Sienna may have relied on Soyk's statements to the extent that it filed a lawsuit. Soyk allegedly told Sienna's agent that “litigation will be required” to compel GNY to cover a claim for hail damage. [1] ¶ 32. There are two problems with this inference: (1) it appears to be accurate, not fraudulent; and (2) given Rule 9(b)'s particularity requirement, the Court is not permitted to jump to such a conclusion.

Because Sienna does not adequately plead that it relied to its detriment on GNY's misrepresentations, GNY's motion to dismiss Count III is granted.
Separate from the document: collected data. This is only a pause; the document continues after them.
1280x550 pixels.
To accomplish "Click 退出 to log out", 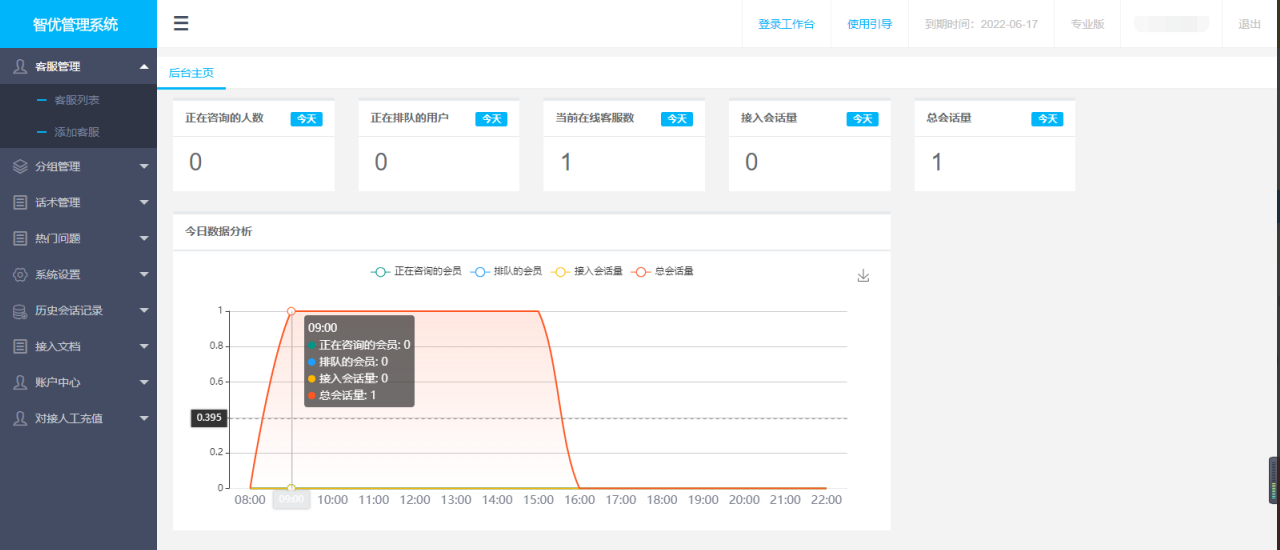I will [1249, 24].
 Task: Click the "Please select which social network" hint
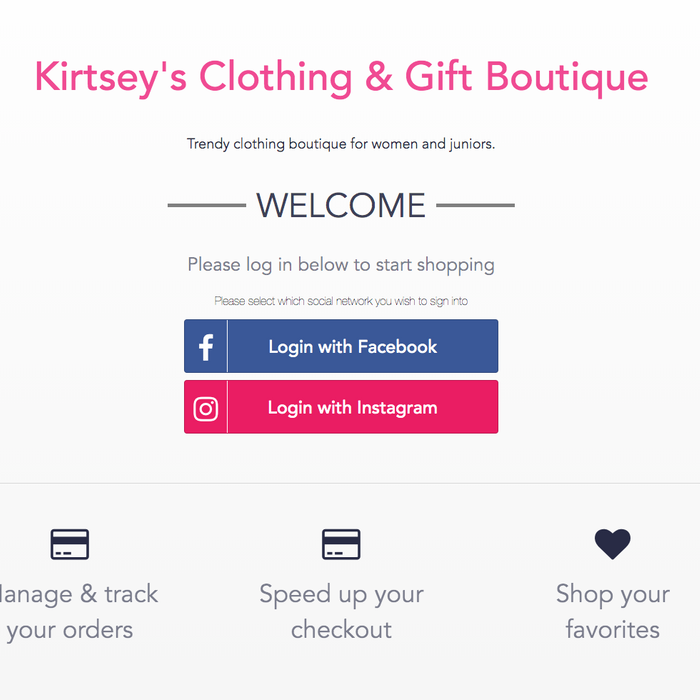tap(341, 301)

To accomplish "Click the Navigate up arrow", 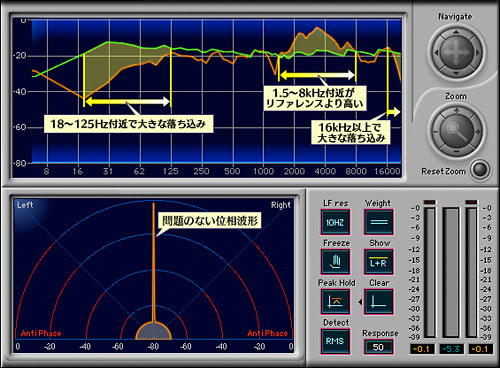I will [456, 32].
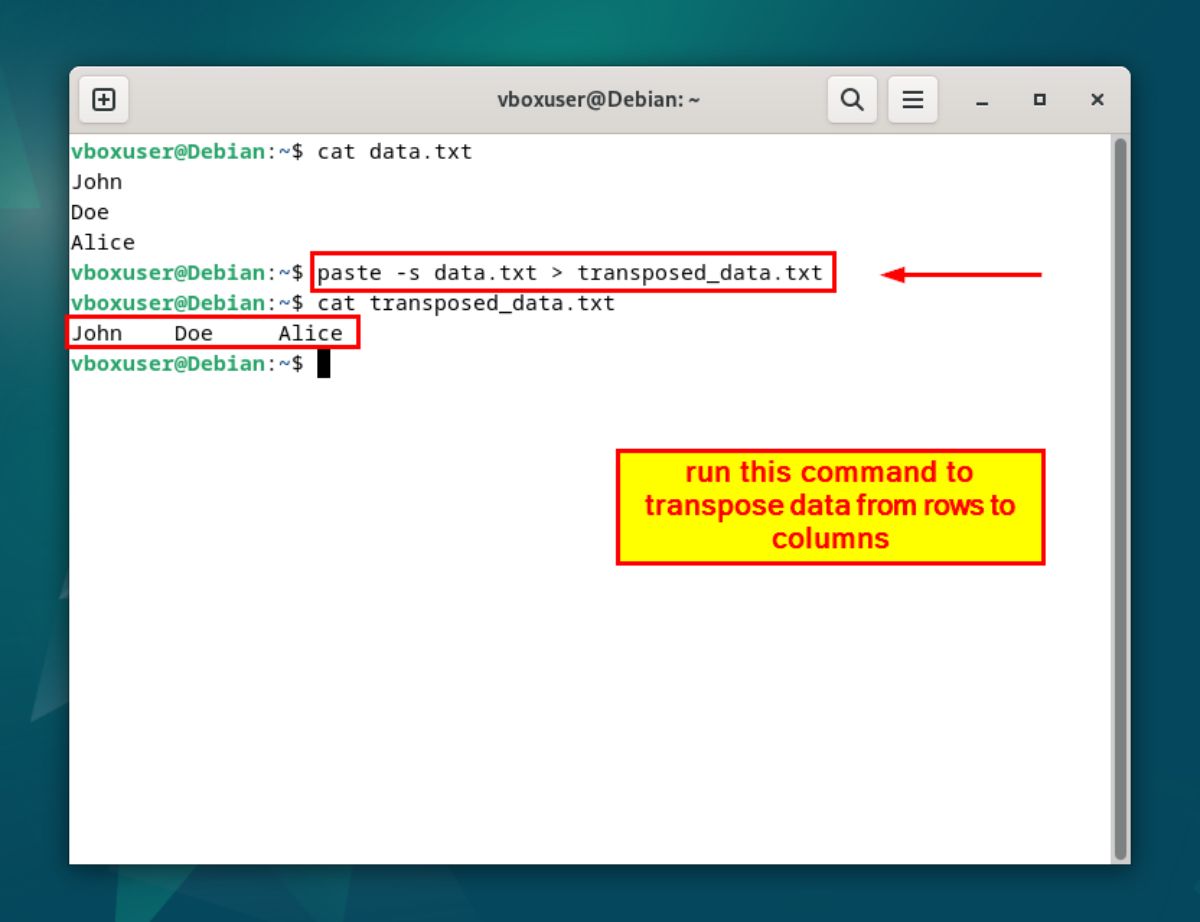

C. Punitive Damages are Barred

In Illinois, punitive damages are not recoverable for breach of contract, and Section 155 provides a limited extracontractual remedy that preempts punitive damages. Wexler v. Chubb Nat'l Ins. Co., 21 CV 2543, 2022 WL 279571, at *8 (N.D. Ill. Jan. 31, 2022) (citing Cruthis v. Firstar Bank, N.A., 822 N.E.2d 454, 463 (Ill. App. 2004) and Cramer, 675 N.E.2d at 901). Punitive damages are only available to the extent that plaintiff pleads a separate independent tort. Hardin, Rodriguez & Boivin Anesthesiologists, Ltd. v. Paradigm Ins. Co., 962 F.2d 628, 638 (7th Cir. 1992). As laid out above, the Court has dismissed Count III, Sienna's only alleged independent tort. Ergo, punitive damages are not available.

IV. Conclusion

For the reasons explained above, Count III of Sienna's complaint as well as its request for exemplary and punitive damages are dismissed without prejudice.


Summaries of

Sienna Condo. Ass'n v. Ins. Co. of Greater N.Y.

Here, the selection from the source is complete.